A Song of Snow and Bricks

Business battles tend to converge into a duopoly. Nike vs Adidas, Pepsi vs Cola, Visa vs MasterCard. Tech is not an exception, or should I say, especially in Tech. The duopoly of Google and Apple in the mobile space has been going on for more than a decade and likely won’t change anytime soon. While today I’m not going to discuss Google vs Apple, a similar contention is emerging in the data management space. The similarity I’m referring to is the flexibility vs simplicity aspect. Say hello to our contenders: Databricks on the red side and Snowflake on the blue side.

Before we dive into each platform, let’s set the stage by briefly defining the data management world. Every company has a collection of data and where they store the data. Small companies can store their data on paper or spreadsheets. As they get bigger, trying to find specific data or analyze data to answer a business question will also get more challenging. That’s where data management tools come in, more specifically, databases. There are two types of a database based on the purpose: transactional or analytical. The space that I focus on is the (very) large analytical databases, commonly known as data warehouses.

There was a time when people use the same database tech for transactional and analytical. Understandable, since proven databases were transactional-minded, like Oracle DBMS or IBM DB2, and they still work, there is no need for new tech, right? Oh, big data beg to differ. The Volume of big data slows down analysis significantly. Data can also come in Various formats, like long texts, images, and voices, which the databases’ wouldn’t understand how to handle. Finally, queues built up due to the time required for writing to the database is slower than the new data Velocity.

Big data translate to big problems, and big problems translate to big opportunities. At first, new databases arose claiming to be more big data friendly. The most notable was NoSQL databases, like MongoDB, which decide to compromise the traditional database rules in favour of handling the big data 3Vs characteristics (regarding the rules, see: ACID vs BASE vs CAP). While the concept resolves the big data issue for transactional purposes, performing analysis was still too slow. What can I say, data analysts are difficult to satisfy.

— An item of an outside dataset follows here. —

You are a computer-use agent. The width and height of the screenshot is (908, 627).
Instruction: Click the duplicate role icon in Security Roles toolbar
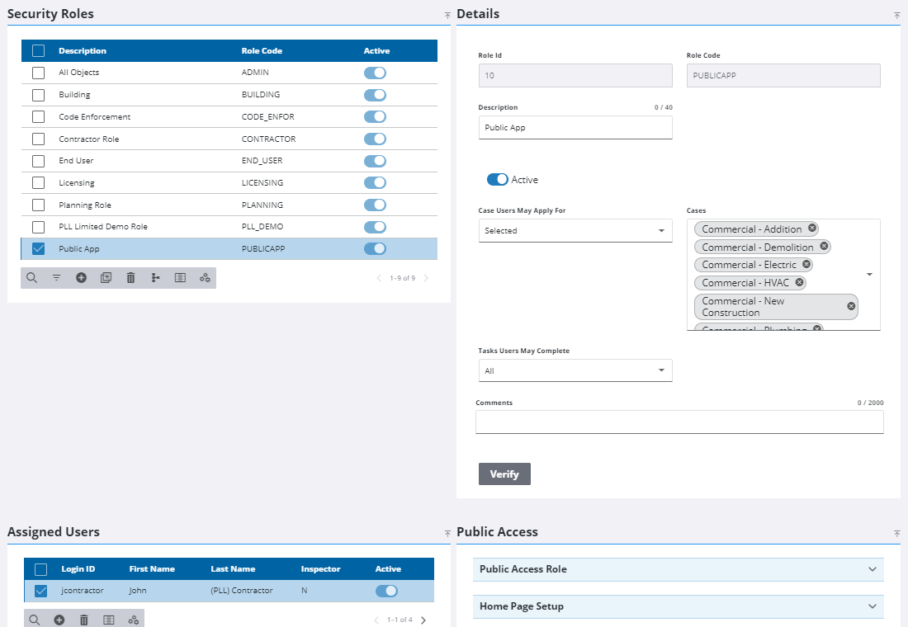click(x=106, y=278)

In retrospect, we needed a brand new database to support the analytical purpose. Or, didn’t we? One word: columnar. I love solutions that are so simple, I feel silly after I discover them. I won’t go into detail and explain how, but with columnar DB, analytical queries become much more efficient.

The first time I encountered columnar DB was through Amazon Redshift. Actually, columnar DB concept has been around for years before Redshift. In fact, it is in the NoSQL family, but much less known as opposed to the other types. When pondering about the reason, I posit that the catalyst was cloud computing. You see, at the same time as the big data boom, cloud computing was the other buzzword. At that time, cloud computing is analogous to Amazon’s AWS. Since companies were already exposed to AWS stacks, Redshift was on the menu. Compare this to the era of traditional databases, no one would have even considered any new kids on the block.

Not wanting to miss the opportunity, Google soon followed suit with BigQuery and Microsoft with Azure Synapse. In most cases, people just choose according to which cloud flavour they like more. Google’s GCP, for example, is more well-known in terms of data science capability. Data warehouse feature-wise, not much difference. Barring the hassle of occasional integration issues from one cloud provider to another, everything seemed fine. However, as the saying goes, it is always the calmest before the snowstorm.

As a bastard son of Lord Stark of Winterfell, Jon Snow lives his life believing he is unwanted. Unbeknownst to him, he has a rightful claim to the Iron Throne and is destined to rule the seven kingdoms. Will he succeed or not? Well I am not going to spoil it here, but hardly anyone who watches Game of Thrones hates Jon Snow. Besides his obvious charming presence and delightful accent, people love the story of underdogs like Jon Snow. That’s also probably why people love the story of another Snow: Snowflake.

Snowflake emerged between the clash of the cloud titans: Amazon, Google, and Microsoft. I have only heard about Snowflake very recently, but since then, I heard its name a lot. Like, too much actually. Everyone has been talking about it, like how the Game of Thrones fans were when conspiring about Jon Snow’s parents (Remember R+L=J, anyone?).

Frankly speaking, when I first noticed the hype, a big question mark popped in my head. I just couldn’t seem to grasp what was so special about it. To anyone who is familiar with data warehouse tools, Snowflake offers nothing novel. It is just a data warehouse. Those who idolise it would speak about cost-saving and how the performance is blazing fast (an overused term nowadays). Yet, those kinds of traits tend to be temporary. There will always be something cheaper and faster in the future. I was left buried under the snow.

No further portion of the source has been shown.